Solid recent increases in world supply fail to keep up with month on month increases in world demand. So stock draw downs continue for the moment.

Of course, these are the 'all liquids' numbers, right?

The C&C numbers are far less encouraging, and those fuels that make up the difference are costing the industry a good chunk OF that C&C (and coal, another 'shining C', and NG, too) to be produced.

Black Swan takes Red Queen. Check, mate!

It is the all liquids number...

You'd think there was some kind of positive EROI these new liquids. If not, I'd expect them to soar and plummet pretty quick.

I'll try to find the C+C number for December. Likely someone here has it at their finger tips.

OK, I know what the Red Queen stands for. But Black Swan?

Not sure if this has been posted -
CNN video of a 150mpg plug-in hybrid powered by AFS Trinity Power corp.:

http://www.cnn.com/video/#/video/tech/2008/01/11/hunter.extreme.hybrid.cnn

That's fantastic! I hope they fast track it.

For my part, I don't find plugging in a car to be a major problem.

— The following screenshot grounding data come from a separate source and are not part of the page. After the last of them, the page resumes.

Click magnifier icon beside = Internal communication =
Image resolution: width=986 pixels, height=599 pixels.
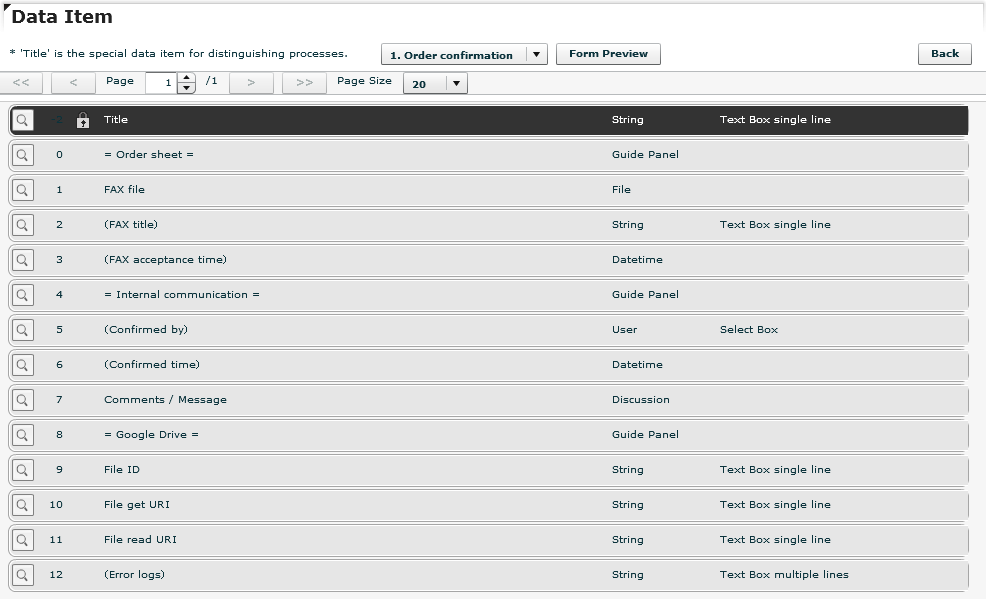23,295
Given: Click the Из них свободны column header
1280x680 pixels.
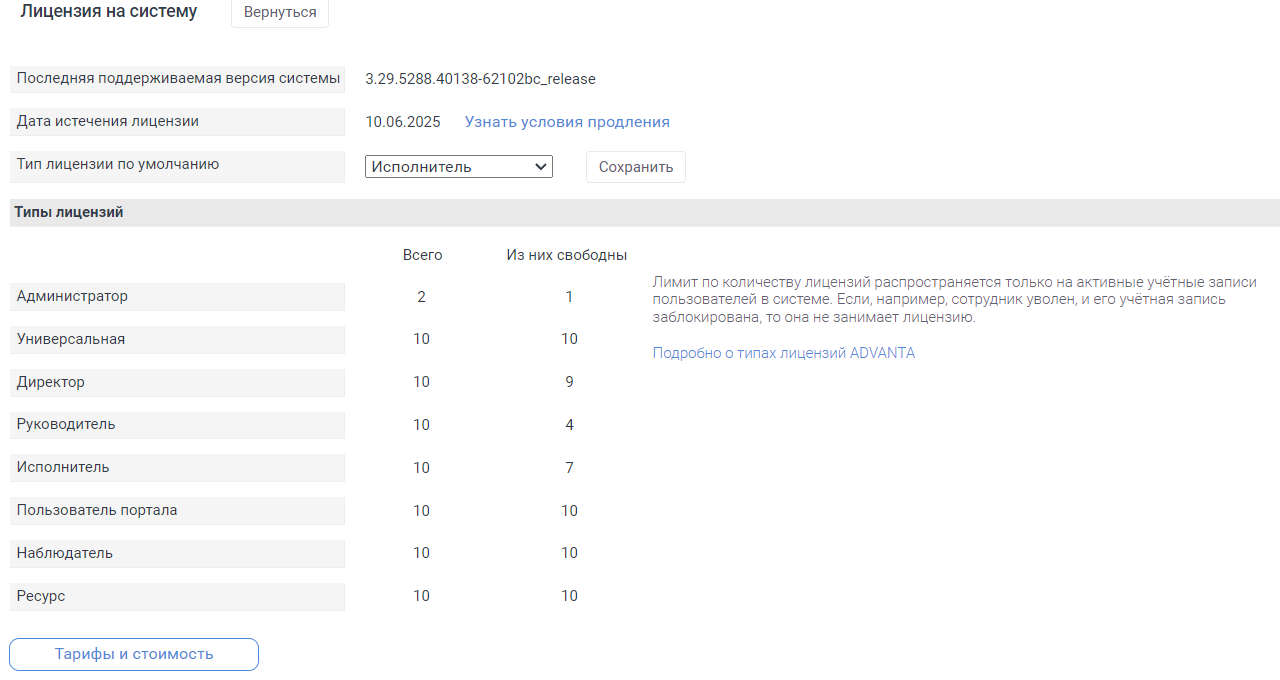Looking at the screenshot, I should click(567, 255).
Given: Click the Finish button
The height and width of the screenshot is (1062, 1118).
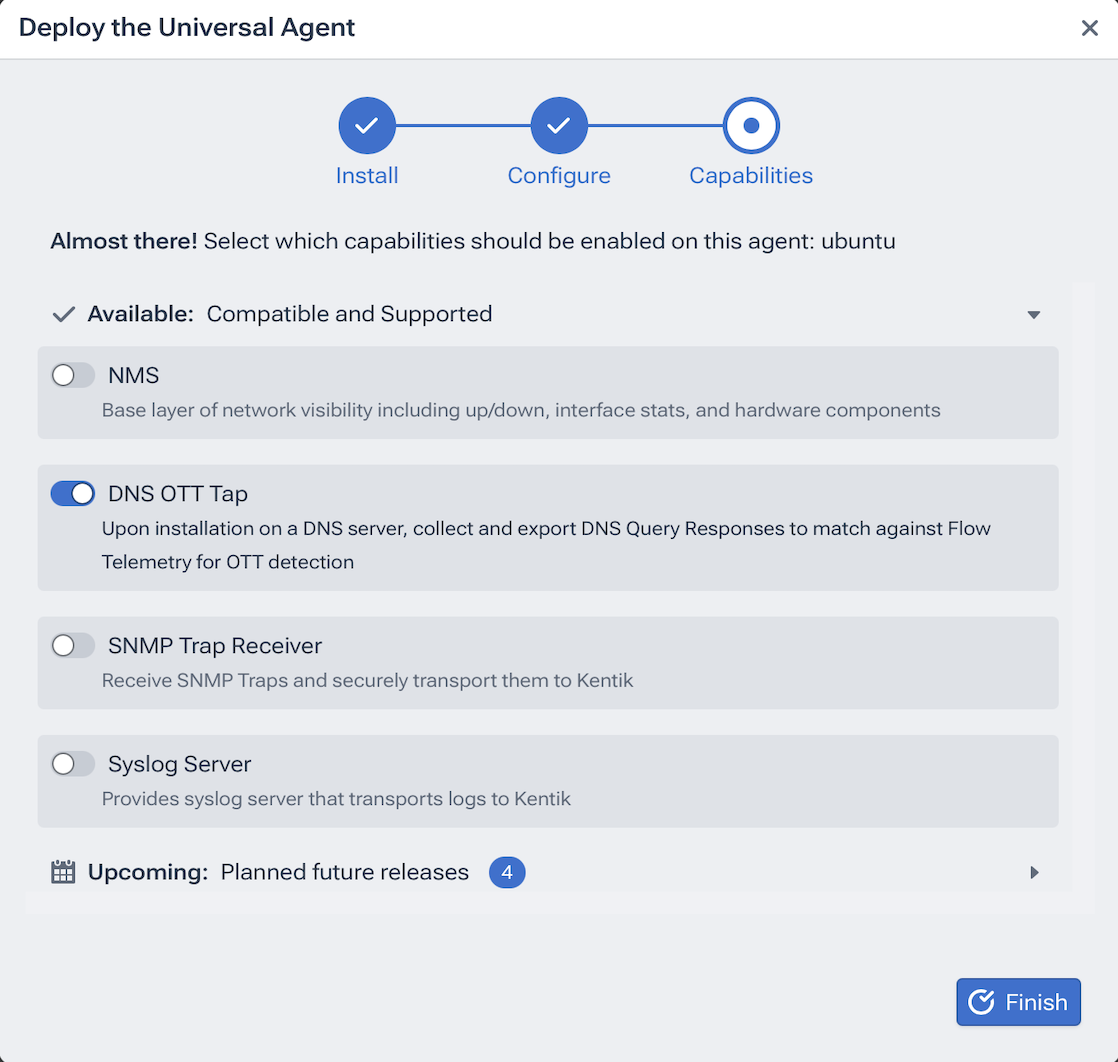Looking at the screenshot, I should pos(1018,1002).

If I can get 150 mpg, then give me the plug!

This is the way I think any keeping of the car industry should go... stop making new cars and retro fit existing cars. Do we really think that it will be possible to create an entirely new (or modified) auto industry whose purpose is to continue with the BAU model given what we know about the energy and resource situations?

I'm amazed at how much time and effort is going into keeping BAU puffed up. I mean, did you listen to what the reporter said ..."one draw back is that you have to plug it in." Who said that is a drawback?

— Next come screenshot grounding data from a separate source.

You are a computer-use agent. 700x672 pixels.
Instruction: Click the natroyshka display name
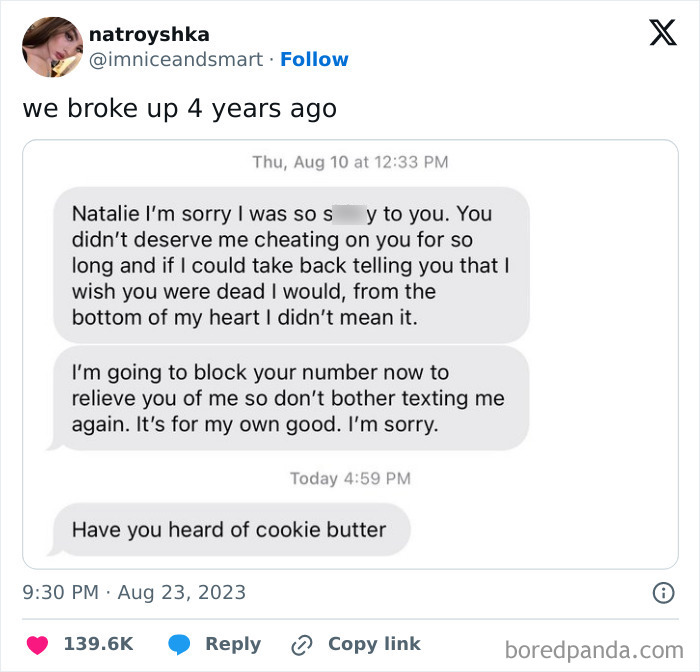point(149,35)
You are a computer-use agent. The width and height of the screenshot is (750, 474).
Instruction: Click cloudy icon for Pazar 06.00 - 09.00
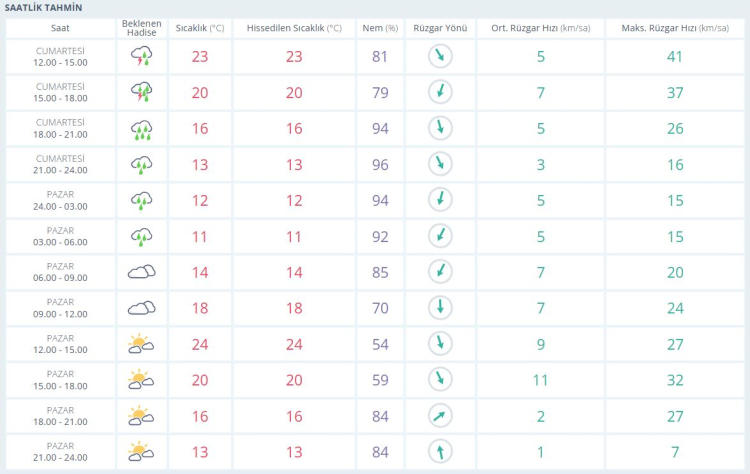(141, 272)
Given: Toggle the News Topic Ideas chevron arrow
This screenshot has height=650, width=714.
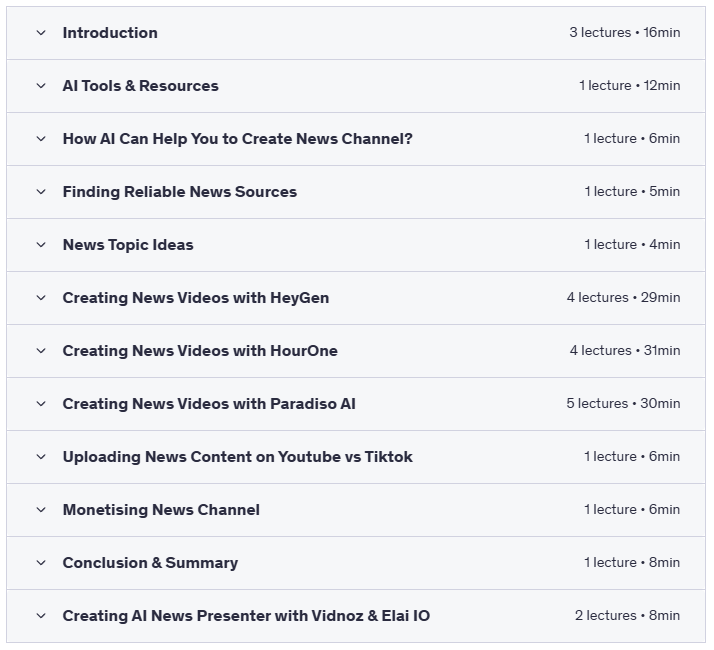Looking at the screenshot, I should [41, 245].
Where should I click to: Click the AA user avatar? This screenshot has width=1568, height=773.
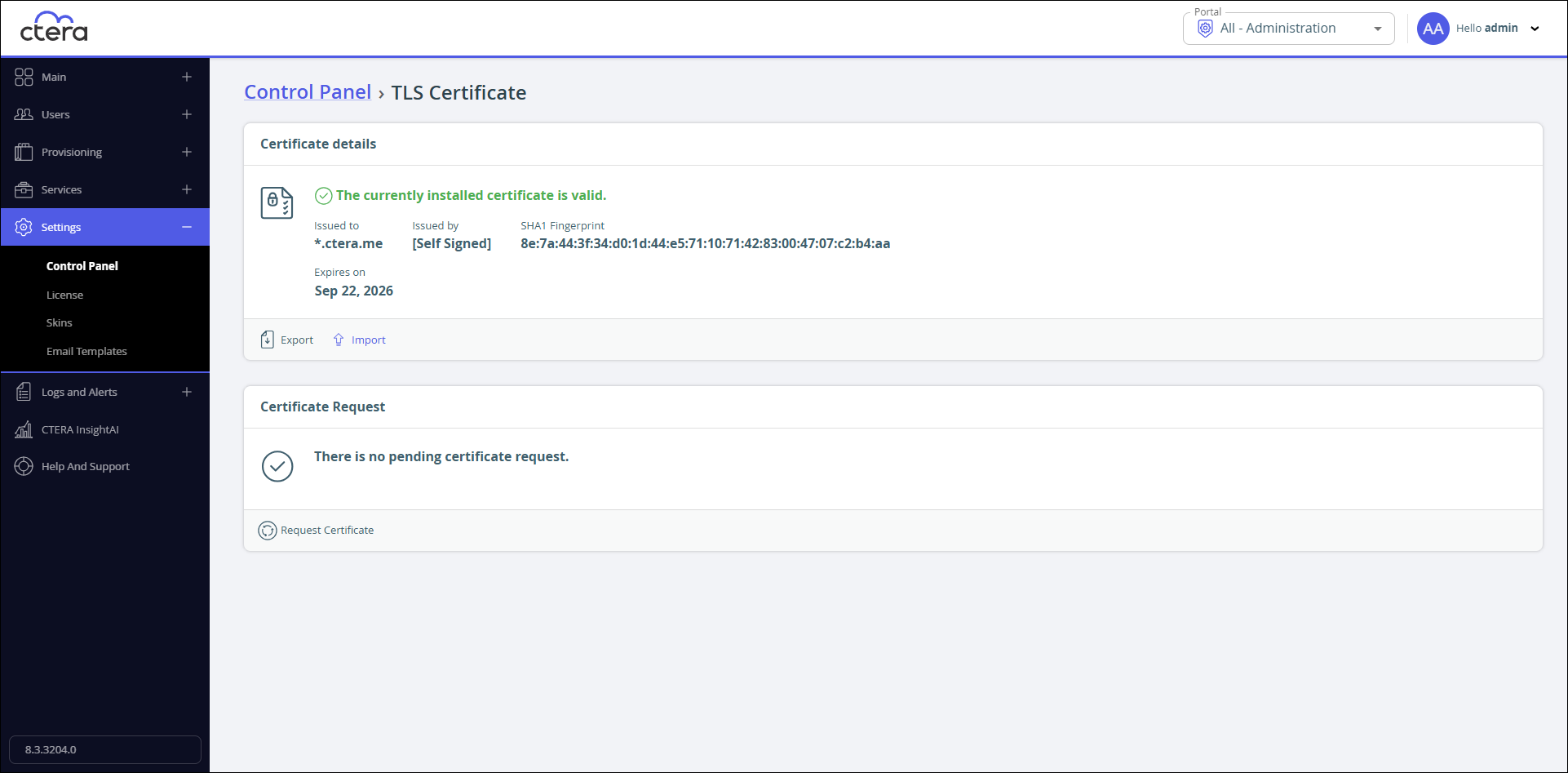point(1433,29)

Today on Sunday Morning (CBS) there was a brief segment on the TATA car in India. Not one word mentioned about how more cars in that nation will be another nail in the energy coffin. Follow the money. Somebody is getting rich at the expense of a lot of people. Regarding transportation, nothing new ought to be pursued without the public good being the first and most important outcome.

Hello TODers,

Unforeseen 98.9% production decline?

http://law.by/work/EnglPortal.nsf/0/A04206F304F67A3DC22573CE005079F1?Ope...
------------------------
01/12/2008 04:39 PM

Belarus Government imposes restrictions on oil, potash and table salt production in 2008

According to the Ministry of Statistics, in January-November 2007 some 1.613 million tonnes of oil were extracted, which is 98.9% less that on the same time 2006.
-------------------------
Reads to me as if they are trying to apply the brakes just before going off the cliff. Does anyone know much about Belarus oil-extraction methods that could have led to such a drastic production shortfall last year?

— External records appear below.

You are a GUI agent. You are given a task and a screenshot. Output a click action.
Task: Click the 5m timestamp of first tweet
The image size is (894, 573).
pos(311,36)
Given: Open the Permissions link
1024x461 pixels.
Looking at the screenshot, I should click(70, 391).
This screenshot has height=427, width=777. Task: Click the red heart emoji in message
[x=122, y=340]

Also, why cut potash and table salt production? I would think that with the postPeak need for NPK for plant growth, and table salt for long-term food preservation: Belarus would rather stockpile these vital goods now while they still have the energy to mine and process them.

Maybe their strategy is to turn NPK and salt into currency? Recall that the origin of the word 'salary' developed when Roman troops were paid with salt--it was the coin of the realm as long as you could keep it safe from the rain.

Thxs for any informed replies.

Bob Shaw in Phx,Az Are Humans Smarter than Yeast?

The Engrish there is not so good - they ordered a 1.1% decrease in oil extraction, presumably to preserve supplies.

I think the site said they increased their production of potash. The potash supple bottlenecks and reductions make potash production more profitable.

Brought up at po.com too: Toyota Prius sales pass Ford Explorer! We're more excited over there. 31,000 sales in Dec - vs 1,390,000 total sales for cars...three of the hybrid models are SUVs, too.

Nowegian oil production dropping rapidly

According to an article published in Jan of 2008, the average daily production for 2007 was just above 2.6 million bod including NGL's.

http://www.energycurrent.com/index.php?id=2&storyid=7995

According to the EIA the average daily production for 2006 was "2,840.8 thousand barrels per day, of which 83% was crude oil. (estimated)"

That is an 8% drop in production in one year.

Khebab's projection for Norway is a decline rate of -9%/year to -13%/year. The most recent annual data show that Norway is the third largest net exporter.